Ryan Brooks claimed that his idea for a project called “Omaha” was lifted for “Trouble with the Curve,” and that the credited screenwriter for “Curve” was in fact an “impostor” to cover up its true writer.

But U.S. District Judge Dale S. Fischer wrote that there were not substantial similarities to the plot and sequence of events, and that areas where they were similar, like a father-daughter baseball story, were more general concepts not protected by copyright. She had indicated on Monday that she was inclined to rule in favor of Warner Bros.’ motion for summary judgment.
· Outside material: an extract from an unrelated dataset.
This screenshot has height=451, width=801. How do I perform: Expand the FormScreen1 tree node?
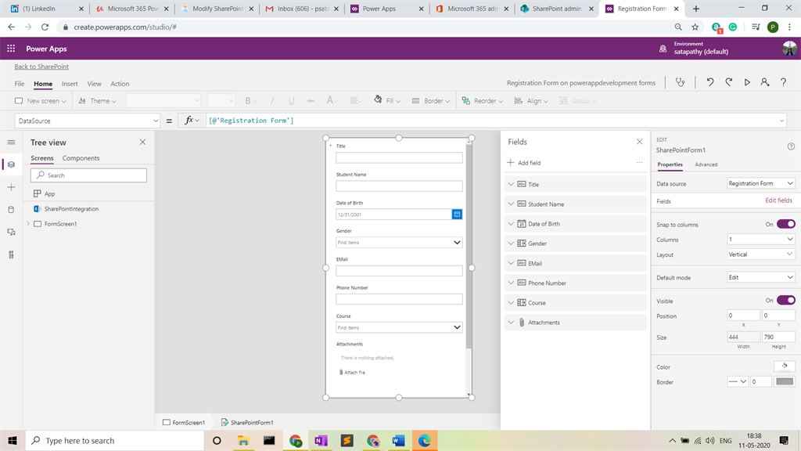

She wrote that while both projects have as their leads “gruff, old-school, irascible, stubborn widowers who miss their wives and have difficulty communicating with their daughters,” they are “far from a unique character.”
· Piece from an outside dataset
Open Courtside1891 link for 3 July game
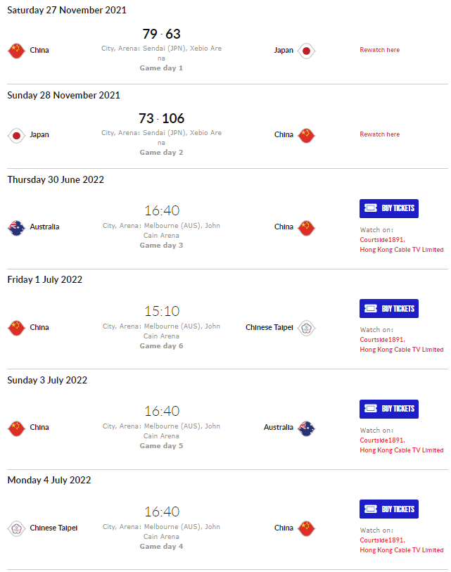The width and height of the screenshot is (451, 572). (x=382, y=440)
Rather, she wrote in a 10-page opinion that the character flows “naturally” from the project’s shared premise of a baseball-devoted father attempting to become close to his daughter. The themes, she wrote, are “inherent to many father-daughter stories.”
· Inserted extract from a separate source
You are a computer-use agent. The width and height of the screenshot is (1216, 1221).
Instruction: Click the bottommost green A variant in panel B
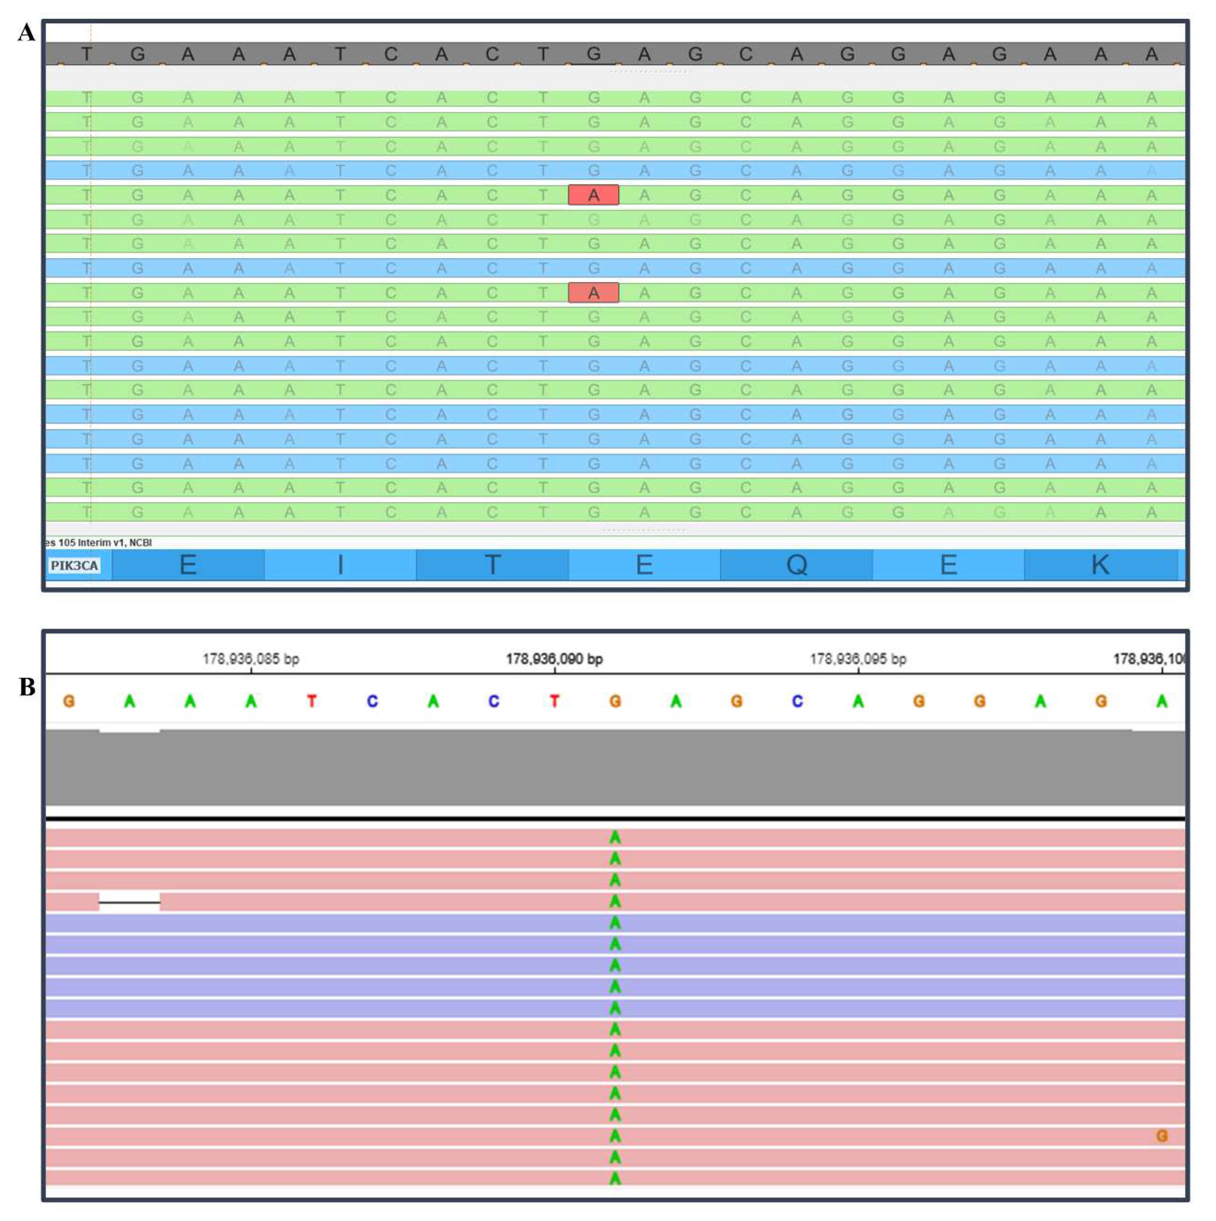tap(615, 1178)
She declined to rule on Brooks’ other claims and motions, like fraud, and even admonished Brooks’ legal team for violating the federal Rule of Civil Procedure’s “short and plain statement” requirement, with a complaint that is 112 pages long and contained 331 paragraphs, with much spent “touting Plaintiffs’ irrelevant accolades, providing unnecessary backstory, and insulting Defendants.”

She did say that Brooks could file a second amended complaint on his other claims but not to exceed 40 pages.

The credited screenwriter, Randy Brown, issued a statement after a hearing in the case on Monday. “Anyone who knows me, knows my journey, how hard I’ve worked, and continue to work. And it’s incredibly disappointing that someone with money and malice can wreak such negativity.”